Der Kulturschock stellt sich dann aber doch ein, nämlich beim Gespräch mit den Bewohnern und Bewohnerinnen Kanadas. Egal mit wem man zu sprechen beginnt, als erstes wird man herzlich willkommen geheißen und danach führt das Gespräch in diese oder jene Richtung. An den Gesprächen bemerke ich anfangs vor allem zwei Dinge: 1. Man kommt sehr leicht mit jemandem ins Gespräch und 2. die Kanadier/innen* sind wirklich freundlich. Man spürt sofort, dass man sich in einem Land befindet, das die Willkommenskultur lebt. Des Weiteren ist auffällig, dass – zumindest in den Kreisen in denen ich mich bewegte – weder Hautfarbe noch Geschlecht oder Sexualität eine Rolle zu spielen scheint. Jede/r wird gleichermaßen zuerst als Mensch angesehen. Auch auf der Straße ist das bemerkbar, denn die „Freundeskreise“ sind immer bunt durchgemischt. Ein sehr angenehmer Anblick, der einen in Wien eher abgeht. Es wird auch wenig gegrantelt, was aufgrund des furchtbaren Wetters schon verwundert.

 

Die Ausgehkultur scheint sich nicht groß von unserer zu unterscheiden. Abgesehen davon, dass es eine größere Durchmischung der Altersgruppen gibt. Dies ist mir vor allem in Jazzclubs und bei Konzerten aufgefallen. Es findet auch im Winter viel mehr draußen statt als bei uns. So findet z.B. in Montreal ein Winterfestival im Freien statt, bei dem Lagerfeuer aufgestellt werden und man Curling oder Eishockey spielen kann oder eines der (gratis) Konzerte besuchen kann, die aber in Zelten stattfinden. Es gibt eine sehr große Bierauswahl, viele davon direkt aus dem Zapfhahn und nicht aus der Flasche. Es wird auch Wert auf Lokalität gelegt, man findet in jedem Lokal Getränke, die in der unmittelbaren Nähe hergestellt werden und Essen aus der Region.

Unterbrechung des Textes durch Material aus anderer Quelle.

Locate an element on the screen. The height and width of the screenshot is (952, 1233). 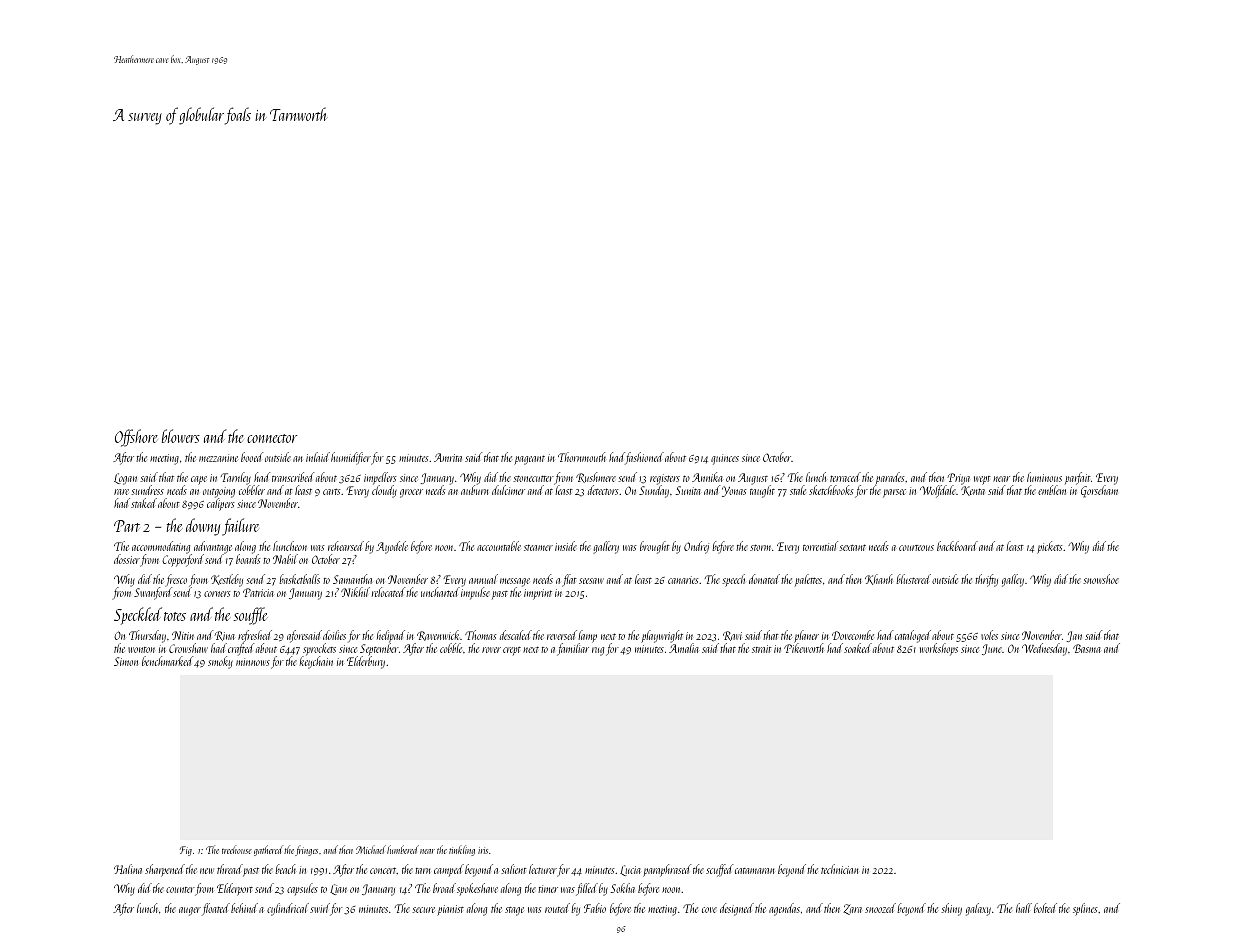
pageant is located at coordinates (529, 460).
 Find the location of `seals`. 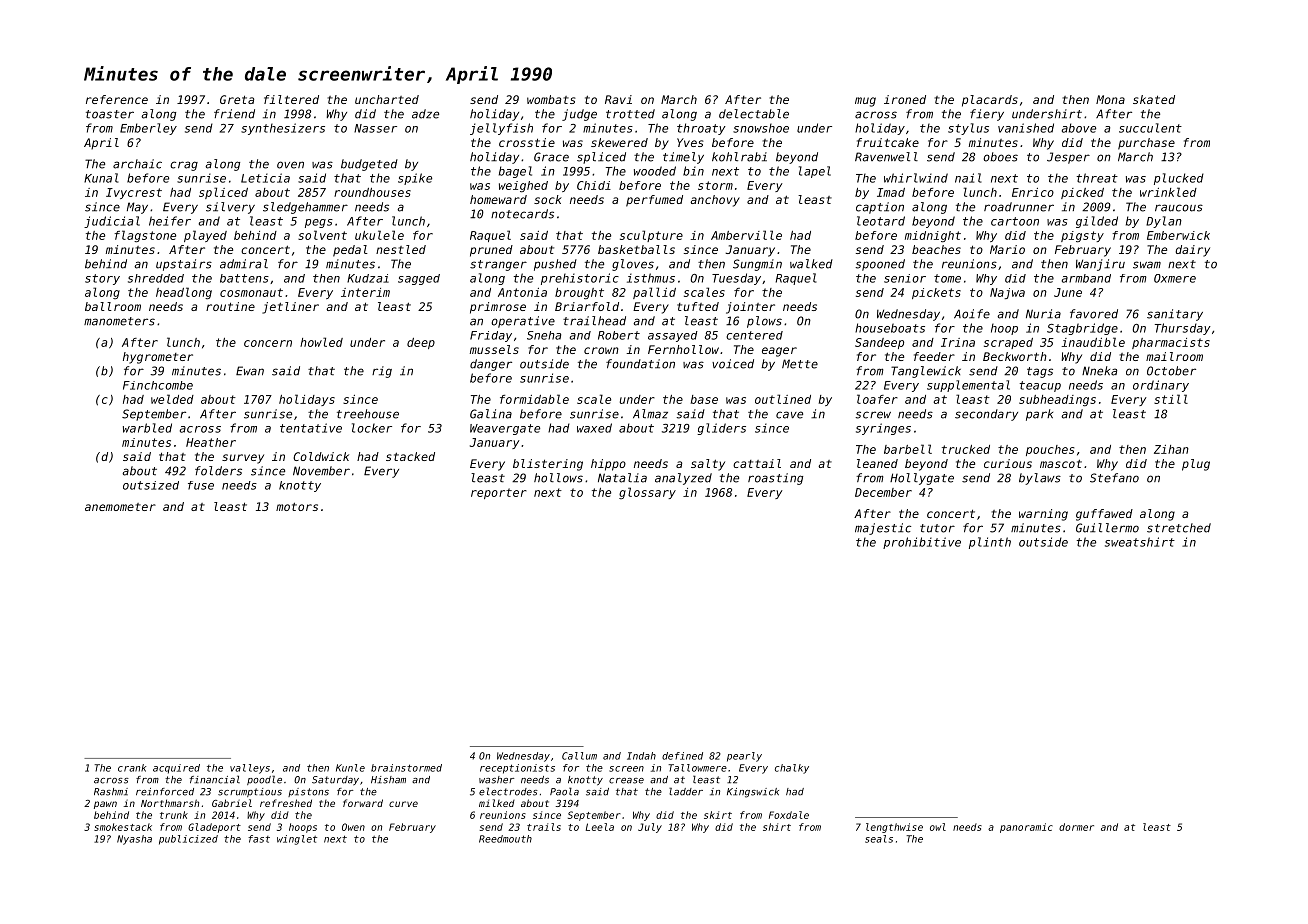

seals is located at coordinates (879, 839).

Das heißt natürlich nicht, dass nichts importiert wird, aber es ist doch auffällig.

©Nadja Schloißnig

 

Das sind einige der Eindrücke, die mir im Gedächtnis geblieben sind, natürlich ist dies auch nur eine Momentaufnahme und ich bin auf keinen Fall zur Kanada Expertin geworden. Wofür ich aber plädiere, ist die Offenheit und Freundlichkeit auch in unsere Kultur zu übertragen und die Menschen vor allem als das zu sehen, was sie sind: Menschen. Denn die Stimmung in einem Land, in dem jede/r erstmals freundlich und nett ist und dann erst urteilt, ist sehr angenehm und hebt auf jeden Fall auch die eigene Laune im Alltag.

 

 

* Ich will natürlich nicht generalisieren, sondern führe hier nur auf, was ich erfahren habe – es ist mir durchaus klar, dass es DEN oder DIE Kanadier/in nicht gibt.